FACTORS AFFECTING CRASH RECOVERY MECHANISM IN POSTGRESQL

Our expectation from OLTP databases is that the system will be reopened without data loss and consistently after a sudden/unexpected shutdown, that is, with committed transactions completed and uncommitted transactions rolled back. We call this process crash recovery, and WAL (Write Ahead Log) is at the center of the crash recovery mechanism in PostgreSQL. PostgreSQL has all the necessary capabilities to meet the expectations we mentioned thanks to the WAL system, but in order to be able to say that this process will be completed without problems in a PostgreSQL database, and that the database will be opened consistently and without data loss at every shutdown, it is necessary to examine some configurations. In this article, we will examine the parameters, reasons for existence, and configuration options that will affect the crash recovery mechanism.

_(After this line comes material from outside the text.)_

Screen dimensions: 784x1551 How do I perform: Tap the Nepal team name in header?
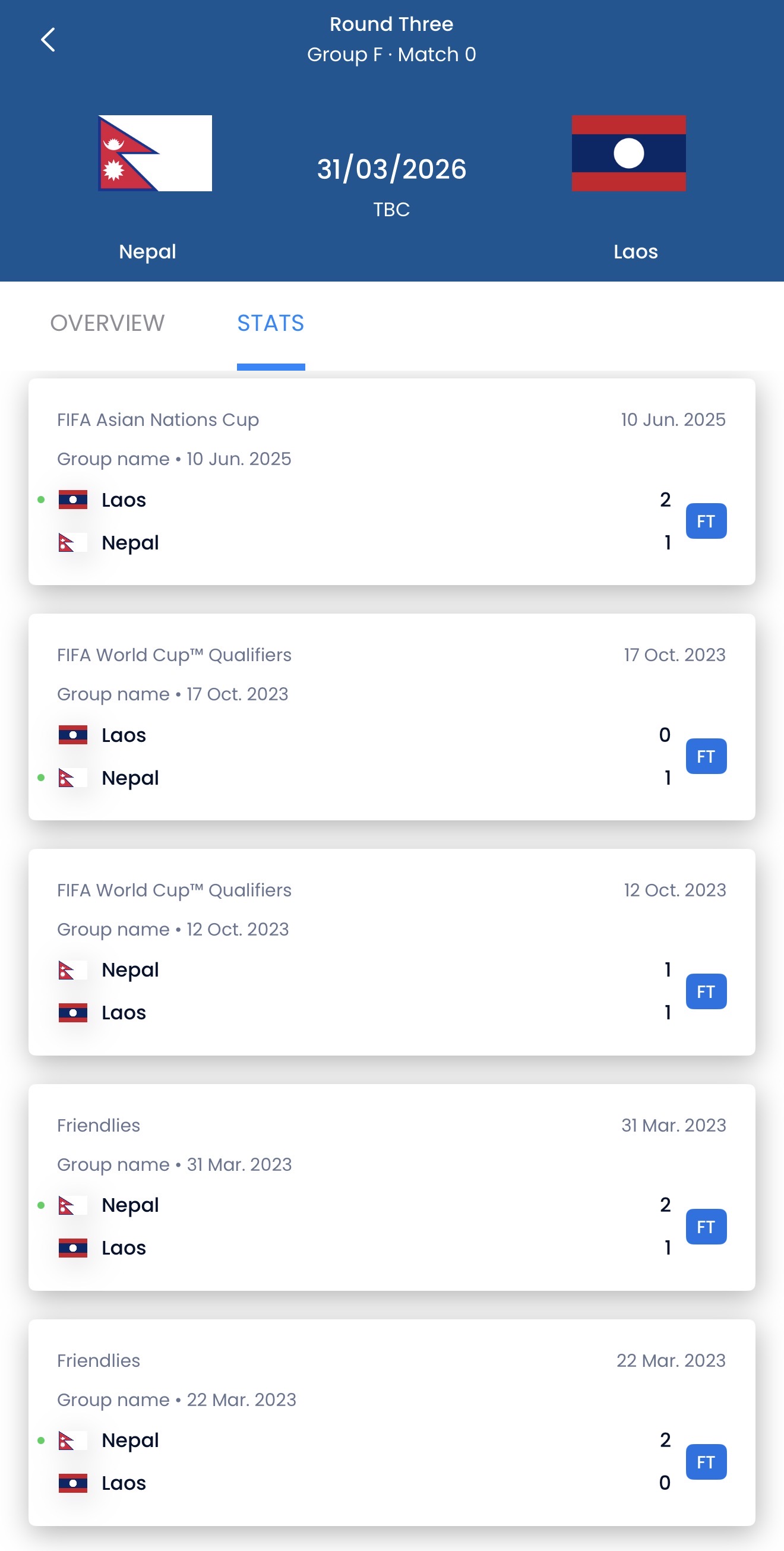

First, let’s remember the WAL writing system; information about a transaction in the database is first written to the memory area we call WAL buffers before being written to the WAL file. We can think of this as a cache application to speed up the WAL writing process. However, when the user commits the transaction, all information about this transaction must be written from the WAL buffers to the WAL files on disk, and the commit result is not returned to the user before this writing to disk is completed. This WAL writing process is what ensures that committed data is not lost in crash recovery, because even if the changes related to the transaction have not yet been transferred to the files of the tables on disk, there is no data loss thanks to the information being in the WAL files on disk. However, the WAL buffer is not the only cache factor in the WAL writing process in question. As seen below, this writing process goes through different cache mechanisms depending on the system configuration.

WAL Buffer

OS Cache

RAID Controller Cache

Disk Drive Cache

WAL Segment

To ensure that a WAL write operation has completed writing to disk by passing through the OS cache layer, PostgreSQL uses “fsync” or one of the similar system calls. (A system call can be defined as a program requesting a service from the operating system kernel.) However, this mechanism can be turned on or off in PostgreSQL with a parameter. The name of this parameter is again “fsync”. This mechanism, which is on by default with the value “on”, if it is turned off with “fsync=off”, PostgreSQL will send the WAL write operations to the operating system without providing “fsync” or similar validation and will not be able to guarantee that they have been written to disk. So why is this preferable? If the data in our database can be easily recreated and we want to perform very high-intensity operations in our current database with higher performance, we can consider the “fsync=off” configuration. However, we should keep in mind that our database may not be opened consistently in the event of a sudden shutdown, and that there is a possibility of data corruption and data loss. Let’s examine the small test below to see how much the database operation times will change in the “fsync=off” case. We see that the INSERT operation, which takes about 70 seconds with “fsync=on”, decreases to 38 seconds when “fsync=off” is set. The UPDATE operation decreases from 5 seconds to 3.6 seconds. (You can see that the effect changes under different conditions and different test methods.)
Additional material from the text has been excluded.